- [TEXT SHOWN]
..............................
Your company may use content licensing agreements to get work done daily. These legally binding contracts allow you to utilize and republish another’s intellectual property. It’s not uncommon for these agreements to be full of legalese that’s needed to make them enforceable.
Ironclad’s contract management software can help your company organize and analyze contract licensing agreements, generating valuable data metrics that can also help you improve the content licensing contract lifecycle.
What is a content licensing agreement?
A content licensing agreement allows companies to repurpose or republish material through a legal contract. Often called a copyright license, it’s a flexible solution for companies that wish to distribute previously published materials. It allows publishers to expand and leverage content on different platforms for consumer use and consumption.
Content licensing agreements handle the legal ownership and use of the intellectual property. The individual or company that owns the rights of the content grants a third party permission to use it for monetary compensation, for example, or traffic referrals. This is a legally binding contract that outlines the rights for the use of certain intellectual property, including:
- Images
- Text and documents
- Data
- Software
- Audio
- Video.
..............................
- [GIVEN DATA]

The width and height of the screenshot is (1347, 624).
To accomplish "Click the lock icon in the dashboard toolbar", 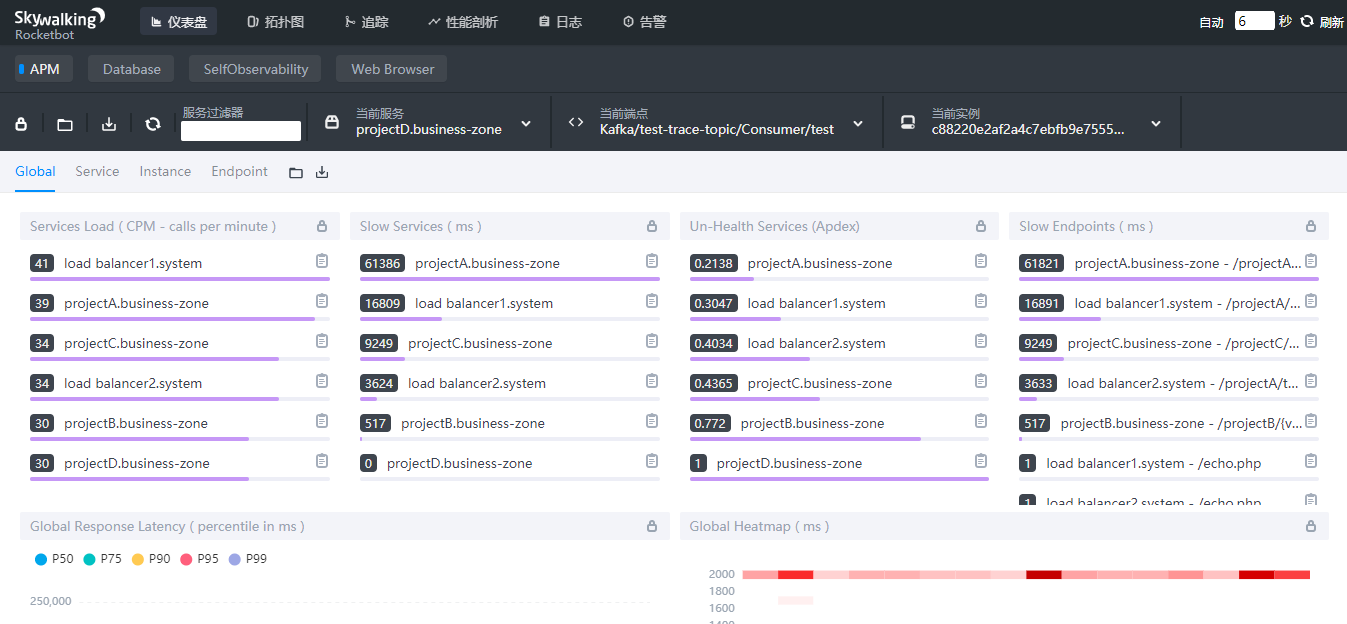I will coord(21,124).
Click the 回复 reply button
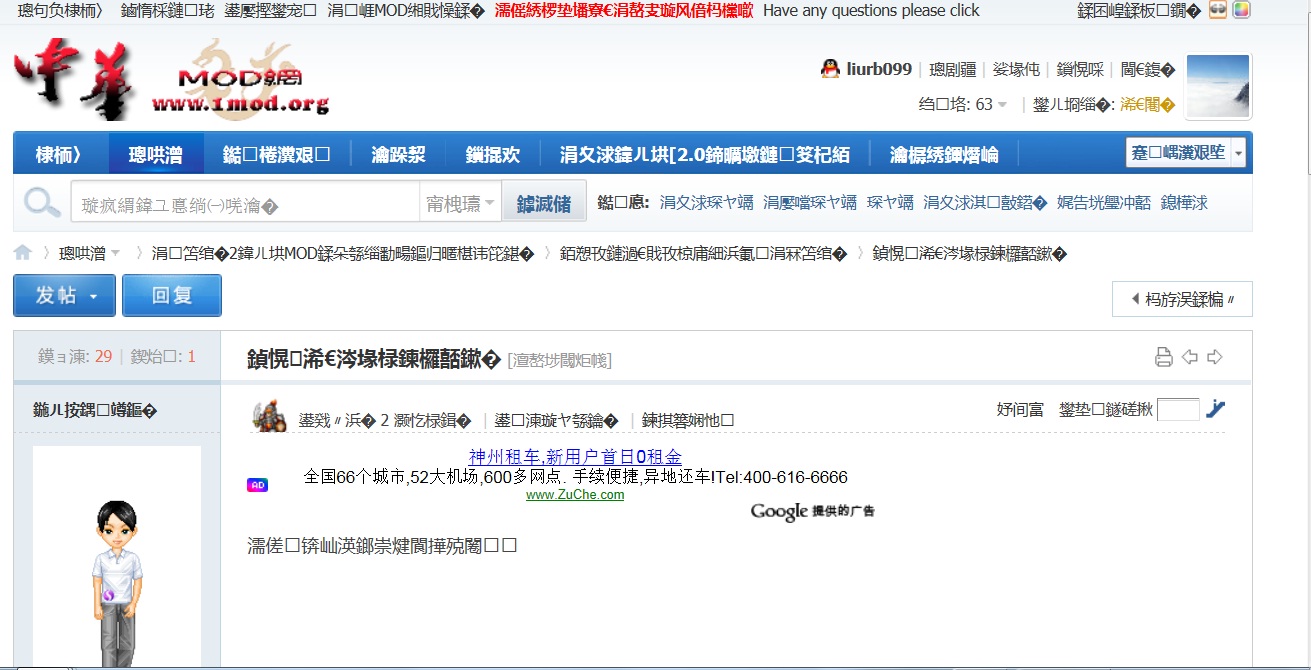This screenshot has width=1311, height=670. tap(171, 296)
..............................
- [TASK PROMPT]
Reproduce the stretch of the content licensing text from "Ironclad’s contract management" through "licensing contract lifecycle.".

- [THE OUTPUT]
Ironclad’s contract management software can help your company organize and analyze contract licensing agreements, generating valuable data metrics that can also help you improve the content licensing contract lifecycle.